It nests at varying distances from the ground from 8 to 40 feet, generally at heights of about 15 feet. I have the indurated form of a nesting cavity of this species now before me, showing its exact shape. The hardened walls are about one-fourth of an inch thick, and show the inner contour of the cavity perfectly. The entrance is nearly 3 inches in diameter; inside it is about 7 by 4 inches wide and 5½ inches deep. The sides and bottom of the cavity are quite smooth, considering the nature of the substance (the soft inner pulp of the cactus) out of which it is excavated. It occupied only one-half of the trunk of one of these giant cacti, and the rear of the cavity did not quite reach the center of the plant. The eggs lay on the hardened floor, and not, as usual, on a layer of chips. I am inclined to believe that a freshly excavated nesting site is not habitable for some weeks, as it must require some time for the exuding sap to harden. The mold before me somewhat resembles a wasp’s nest, both in color and shape, and if suspended from the limb of a tree might easily be mistaken for one.

Eggs.—As to the number of eggs laid by the gilded flicker, Mr. Gilman (1915) writes: “Of the twenty-seven nests examined, eight had five eggs, or young plus eggs, to make count of five for the set; eleven had four eggs or young, or young plus eggs; six nests contained three eggs or three young; and two nests had two young each. In no case did I find five young in a nest, and from the fact that infertile eggs were found with three and four young in a nest, it may be inferred that in many of the nests containing two, three or four young, more eggs had been laid. In no nest did I find more than five eggs, and I conclude that the set is from three to five eggs.”

The gilded flicker evidently lays fewer eggs than its northern and eastern relatives, and the surprising thing is that there are so many cases of infertile eggs, often one and sometimes two in a set. I have had sets of six and seven eggs reported in collections, but these may have been products of two females, where nesting holes were scarce or the region overcrowded by the many birds that use these holes. The few eggs that I have seen are like other flickers’ eggs but either dull white or only slightly glossy; this may not be the universal rule, however. The measurements of 50 eggs average 27.86 by 21.34 millimeters; the eggs showing the four extremes measure 32.0 by 22.0, 27.78 by 22.22, and 24.61 by 20.04 millimeters.

Plumages.—Mr. Gilman (1915) says: “The young when first hatched are not very prepossessing to any one, except perhaps the parents.
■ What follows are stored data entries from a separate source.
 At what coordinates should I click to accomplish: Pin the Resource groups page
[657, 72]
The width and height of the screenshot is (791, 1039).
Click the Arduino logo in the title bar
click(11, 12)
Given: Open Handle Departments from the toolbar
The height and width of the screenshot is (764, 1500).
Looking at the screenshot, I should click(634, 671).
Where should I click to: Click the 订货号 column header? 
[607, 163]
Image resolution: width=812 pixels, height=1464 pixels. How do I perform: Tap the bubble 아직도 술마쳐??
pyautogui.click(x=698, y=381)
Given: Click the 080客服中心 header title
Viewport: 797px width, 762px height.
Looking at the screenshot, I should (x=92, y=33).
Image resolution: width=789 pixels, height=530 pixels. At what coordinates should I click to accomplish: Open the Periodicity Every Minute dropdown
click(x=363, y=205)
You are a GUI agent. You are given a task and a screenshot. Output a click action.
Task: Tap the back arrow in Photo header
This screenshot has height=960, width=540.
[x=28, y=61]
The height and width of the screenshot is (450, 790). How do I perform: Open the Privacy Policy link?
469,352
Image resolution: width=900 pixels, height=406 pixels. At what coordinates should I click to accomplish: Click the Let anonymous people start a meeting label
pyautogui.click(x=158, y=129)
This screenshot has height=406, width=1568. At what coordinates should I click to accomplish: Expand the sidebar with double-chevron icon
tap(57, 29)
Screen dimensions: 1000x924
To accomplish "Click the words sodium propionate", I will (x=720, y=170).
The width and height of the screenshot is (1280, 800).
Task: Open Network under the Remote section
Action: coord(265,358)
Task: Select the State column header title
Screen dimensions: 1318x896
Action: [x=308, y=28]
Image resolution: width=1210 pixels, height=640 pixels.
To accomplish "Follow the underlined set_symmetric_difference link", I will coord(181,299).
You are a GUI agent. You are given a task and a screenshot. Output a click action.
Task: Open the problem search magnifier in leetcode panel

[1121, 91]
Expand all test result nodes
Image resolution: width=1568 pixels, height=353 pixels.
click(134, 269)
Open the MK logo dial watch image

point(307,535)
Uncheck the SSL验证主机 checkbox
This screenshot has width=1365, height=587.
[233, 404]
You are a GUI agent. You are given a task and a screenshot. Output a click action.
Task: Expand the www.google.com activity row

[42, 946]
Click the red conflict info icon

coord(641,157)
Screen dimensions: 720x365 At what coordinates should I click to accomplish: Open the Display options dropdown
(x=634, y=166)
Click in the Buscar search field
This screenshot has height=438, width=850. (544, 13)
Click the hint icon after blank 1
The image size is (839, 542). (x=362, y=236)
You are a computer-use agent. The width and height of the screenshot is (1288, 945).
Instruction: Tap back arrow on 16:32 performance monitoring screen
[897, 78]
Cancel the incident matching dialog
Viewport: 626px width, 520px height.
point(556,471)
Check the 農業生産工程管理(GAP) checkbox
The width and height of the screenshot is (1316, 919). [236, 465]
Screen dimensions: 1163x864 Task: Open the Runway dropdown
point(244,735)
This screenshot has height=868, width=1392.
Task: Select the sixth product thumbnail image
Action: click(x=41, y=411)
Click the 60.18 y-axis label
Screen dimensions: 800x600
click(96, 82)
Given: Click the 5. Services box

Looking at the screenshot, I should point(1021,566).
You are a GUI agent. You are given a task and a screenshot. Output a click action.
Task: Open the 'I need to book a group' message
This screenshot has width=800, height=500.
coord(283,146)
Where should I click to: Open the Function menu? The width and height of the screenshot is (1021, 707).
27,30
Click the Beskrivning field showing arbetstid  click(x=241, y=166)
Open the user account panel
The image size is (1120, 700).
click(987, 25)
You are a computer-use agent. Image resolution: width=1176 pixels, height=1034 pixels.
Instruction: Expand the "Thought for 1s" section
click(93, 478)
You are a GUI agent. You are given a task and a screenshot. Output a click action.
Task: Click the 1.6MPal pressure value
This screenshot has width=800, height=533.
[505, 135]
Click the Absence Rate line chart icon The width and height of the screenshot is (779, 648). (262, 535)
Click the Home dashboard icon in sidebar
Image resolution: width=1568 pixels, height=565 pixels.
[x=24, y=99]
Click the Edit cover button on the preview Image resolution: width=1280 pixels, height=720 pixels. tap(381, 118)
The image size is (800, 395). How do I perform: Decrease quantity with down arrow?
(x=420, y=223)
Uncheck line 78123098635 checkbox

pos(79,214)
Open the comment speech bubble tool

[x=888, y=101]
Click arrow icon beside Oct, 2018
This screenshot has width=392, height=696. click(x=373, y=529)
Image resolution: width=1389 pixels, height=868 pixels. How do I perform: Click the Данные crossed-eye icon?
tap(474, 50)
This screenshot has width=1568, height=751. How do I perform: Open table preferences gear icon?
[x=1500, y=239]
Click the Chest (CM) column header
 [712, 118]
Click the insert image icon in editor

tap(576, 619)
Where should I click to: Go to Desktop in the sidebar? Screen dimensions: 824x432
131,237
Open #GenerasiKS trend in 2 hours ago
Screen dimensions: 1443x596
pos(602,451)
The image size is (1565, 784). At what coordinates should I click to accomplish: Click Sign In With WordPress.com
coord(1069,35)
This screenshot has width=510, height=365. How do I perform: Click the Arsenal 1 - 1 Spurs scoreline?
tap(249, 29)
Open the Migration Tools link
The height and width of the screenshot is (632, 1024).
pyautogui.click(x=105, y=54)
At first glance they remind one of the pictured restoration of the Plesiosaurus, with their long twisting naked necks. The lower mandible was more than an eighth of an inch longer than the upper, and on the tip of each was the hard white growth used in opening the shell.”

In the juvenal plumage, which is acquired before the young bird leaves the nest, the young male is similar to the adult male, but the forehead is usually tinged with dark red; the red malar patch is duller and less uniform; the upper parts are grayer, less brownish, and more heavily barred; the primaries are tipped with brownish white; the under parts are grayish white, more profusely, but less distinctly, spotted; the black patch on the breast is smaller and more central; the yellow in the wings and tail is duller; the black tips on the under side of the tail are duller and not so well defined; and the bill is much smaller and weaker. The young female is similar to the young male, but there is no red in the crown or in the malar patches, the latter being pale brown.

I have not seen enough material, taken at the proper seasons, to work out the molts, but these are probably the same as in other flickers.

Several apparent hybrids with cafer have been reported. Dr. Grinnell (1914), who has made a study of this subject, seems to doubt if there is any hybridizing between these species; he writes:

The salient fact shown by this comparative examination is that in all other characters the specimens aberrant in colors of wing and tail, are perfectly typical of chrysoides (that is, of its subspecies mearnsi). None of the phenomena consequent upon hybridization is evidenced in other particulars, such as general size, proportional dimensions, extent of dorsal barring, colors of body and head. In all these characters there is no nearer approach of the red-shafted chrysoides to collaris, than of the yellow-shafted chrysoides.

My conclusion is that the strain of chrysoides occurring at the present time in the lower Colorado Valley shows proneness to replacement of yellow by red, without there having been any interbreeding with another species. This may be accounted for chemico-physiologically, as in the case of the linnet of the Hawaiian Islands, where, however, the change has been from red to yellow.

* * * It is quite evident that the aberrant examples described by Brewster and Swarth from central Arizona, as referred to above, are of the same nature as the Colorado Valley specimens. The chances are that they were not hybrids. So far as shown by the literature at hand, no unquestioned hybrids have been found between chrysoides (or any of its subspecies) and collaris or cafer.